By “balanced,” Ne’eman means that the U.S. wants to present itself as even-handed between Arabs and Jews.

“They’re trying to be politically correct. They’re saying, ‘We don’t just condemn Hamas,” he told JNS, explaining that Washington has adopted a false narrative about a surge in “settler violence.”

“Violence in the West Bank this year is at levels not seen since the Second Intifada, and in recent weeks, an alarming surge in violent acts has driven this unwelcome record even higher,” said Matthew Miller, U.S. State Department spokesman, at a briefing on Tuesday.

Oded Revivi, mayor of Efrat, one of the larger cities in Judea, shared the same explanation for the U.S. move, telling JNS, “The only reason I can think that the American administration is putting focus on this is because they’re trying to create a picture where they are objective regarding what’s happening in the region—that they’re not just giving an open check to the Israeli government to do what it believes need to be done against Hamas in Gaza.”

The problem with the U.S. approach, he said, is that it tries to appear as an ‘honest broker’ at Israel’s expense.

“Not only are they stepping on Israel’s reputation, but they’re shaming half a million Jewish Israeli residents who live in Judea and Samaria, the vast majority of whom are people who observe the law,” Revivi said.

The number of acts committed by Jewish extremists in Judea and Samaria is minuscule, he said.

“I sat with the police commander of the whole region of Judea and Samaria just last week. And this topic came up. And we asked him please to include the actual figures. How many acts of violence are we talking about?

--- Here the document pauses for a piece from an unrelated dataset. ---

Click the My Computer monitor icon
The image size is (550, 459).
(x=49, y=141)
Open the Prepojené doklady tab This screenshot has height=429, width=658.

“The biggest [number] that we were quoted was that for every act of violence done by a Jewish person in this scenario, we have about 150 times more acts of violence done by the Palestinians,” Revivi said.

According to Israeli Police figures made public in November, in the period from the war’s start on Oct. 7 through Nov. 7, police registered 97 incidents of illegal activities attributed to Jews in Judea and Samaria, down from 184 offenses in the same period in 2022.

In the first six months of 2023, Rescuers Without Borders (Hatzalah Judea and Samaria) recorded 3,640 acts of Palestinian and Arab terror throughout Israel, including 2,118 cases of rock-throwing, 799 fire-bombings, 18 attempted stabbings and six vehicular assaults.

“We have small extreme minorities in every society. And the expectation is that law enforcement people will deal with them. In Israel, it’s done. In the Palestinian Authority, we know it’s not done. And, therefore, comparing the situation in Israel with the Palestinian Authority is really, I would say, out of order,” Revivi said.